Methods of decontamination and sterilization outlined below may not be
appropriate where CJD transmission is a risk.
Refer to the World Health Organization guidelines for a detailed listing of
appropriate decontamination methods.
INSTRUMENT DESCRIPTION
This document pertains to the following instruments supplied by Cartiva, Inc.:
Non-Sterile Instrumentation
Part Description
Instrumentation REF
Classification
Drill Bit
(Fabricated from 455
H900 Stainless Steel)
DRL-06
Reusable
DRL-08
DRL-10
DRL-15
MTD-06
MTD-08
MTD-10
Introducer
(Fabricated from 17-4
H900 Stainless Steel)
INT-06
Reusable
INT-08
INT-10
INT-15
Placer
(Fabricated from 17-4
H900 Stainless Steel)
PLC-06
Reusable
PLC-08
PLC-10
PLC-15
Guide Pin
(Fabricated from 316L
Stainless Steel)
PNN-02 Single
Use
Only
Note: All drill bits (part numbers DRL-## and MTD-##) are designed for use with
drills having a chuck size of at least 0.25". The drill bits are not compatible with a 6
mm chuck.
INSTRUCTIONS
Post-use
Remove excess soil with disposable non-shedding wipe.
Instruments should be covered with a damp cloth to prevent drying of soil prior to
cleaning.
Containment and transportation
Observe universal precautions for handling contaminated/biohazardous
materials.
Instruments should be cleaned within 30 minutes of use to minimize the potential
for drying prior to cleaning.
Cleaning
Preparation for cleaning
No assembly/disassembly of Cartiva
®
instruments is required unless stated on
the device labeling.
For initial and subsequent uses, follow all cleaning and sterilization instructions.
Prepare a neutral pH or nearly neutral pH enzymatic detergent at the use-dilution
and temperature recommended by the agent’s manufacturer.
Cleaning agents with chlorine or chloride as the active ingredient are corrosive to
stainless steel and must not be used.
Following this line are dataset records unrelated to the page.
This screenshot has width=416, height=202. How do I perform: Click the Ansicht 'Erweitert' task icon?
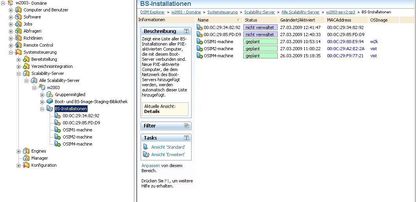(146, 155)
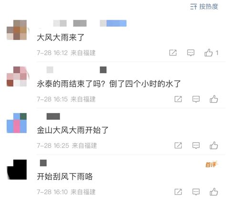Click the 首评 first-comment badge
Viewport: 226px width, 199px height.
click(211, 164)
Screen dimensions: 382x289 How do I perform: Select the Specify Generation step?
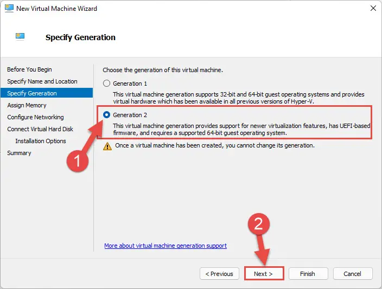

Acidic cleaning agents should be avoided.
Saline solution has a corrosive effect on stainless steel and should not be used
to rinse, soak, or clean instruments.
Cleaning Instructions
Submerge the instruments in enzymatic detergent and soak for 20 minutes.
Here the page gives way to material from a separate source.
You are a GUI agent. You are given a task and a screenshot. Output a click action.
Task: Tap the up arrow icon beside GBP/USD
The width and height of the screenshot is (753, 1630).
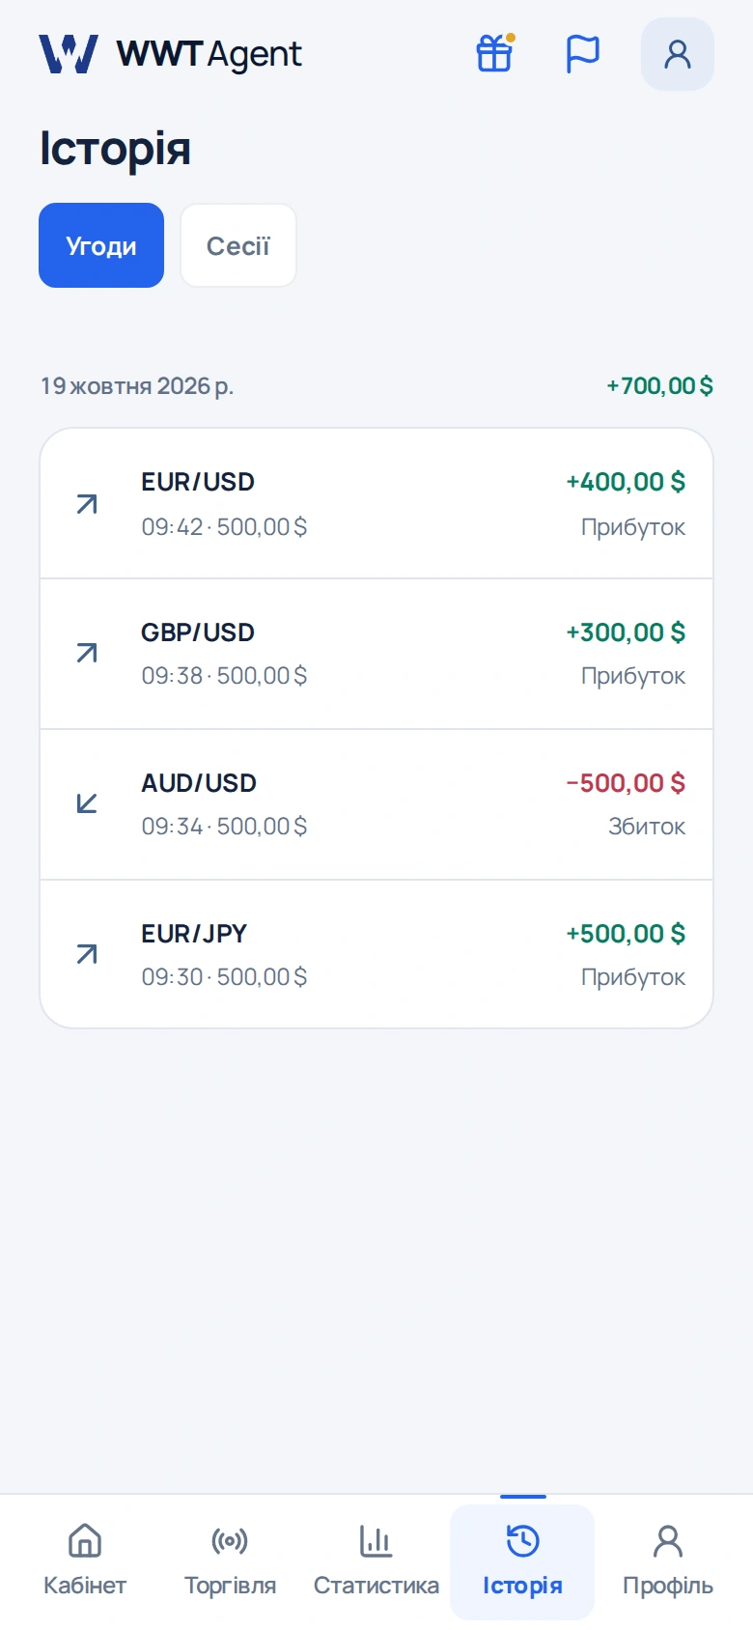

While submerged in enzymatic detergent, scrub each instrument with a soft-
bristled brush, paying special attention to areas where debris might accumulate.
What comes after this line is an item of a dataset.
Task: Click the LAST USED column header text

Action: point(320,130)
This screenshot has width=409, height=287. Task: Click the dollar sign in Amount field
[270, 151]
Lumens and crevices should be cleaned with a long, narrow, soft-bristled brush.
Avoid any harsh materials or cleaning motions that can scratch the surface of the
instruments.
Remove the instruments from the enzymatic detergent and rinse each instrument
thoroughly in purified water (such as distilled or deionized water) for a minimum
of 3 minutes. Thoroughly flush lumens and other difficult to reach areas.
Sonicate instruments for a minimum of 10 minutes in an ultrasonic cleaner
containing fresh enzymatic detergent, preferably at 45-50 kHz (according to the
ultrasonic unit’s directions).
Remove the instruments from the enzymatic detergent and rinse each instrument
thoroughly with purified water (such as distilled or deionized water) for at least 3
minutes and until there is no sign of soil in the rinse stream. Thoroughly flush
lumens and other difficult to reach areas.
Automated Cleaning
Automated cleaning may not be effective at removing debris from inner lumens
or crevices. A manual cleaning process is recommended.
Verifying Cleaning
Check instruments for visible soil. All exterior surfaces as well as inner lumens
should be inspected.
Repeat cleaning if soil is visible, and re-inspect.
Disinfection
Disinfection is only acceptable as an adjunct to full sterilization for reusable
surgical instruments.
Disinfectant
solution
Cidex
®
or equivalent may be used in accordance with
solution supplier’s instructions. Instruments should be thoroughly rinsed in
purified water (such as distilled or deionized water) following disinfection.
Drying
Instruments with inner lumens should be agitated or positioned so that liquid
inside the lumens may drain.
Dry the exterior of the instruments with a clean, disposable, non-shedding wipe.
Sterilization
Packaging for Sterilization
Instruments may be loaded into dedicated instrument trays or general-purpose
sterilization trays. The maximum load configuration, regardless of instrument size, is as
follows:
1 x Drill Bit (DRL-## or MTD-##)
1 x Introducer (INT-##)
1 x Placer (PLC-##)
3 x Guide Pins (PNN-02)
Use standard medical-grade steam sterilization wrap to double-wrap the tray.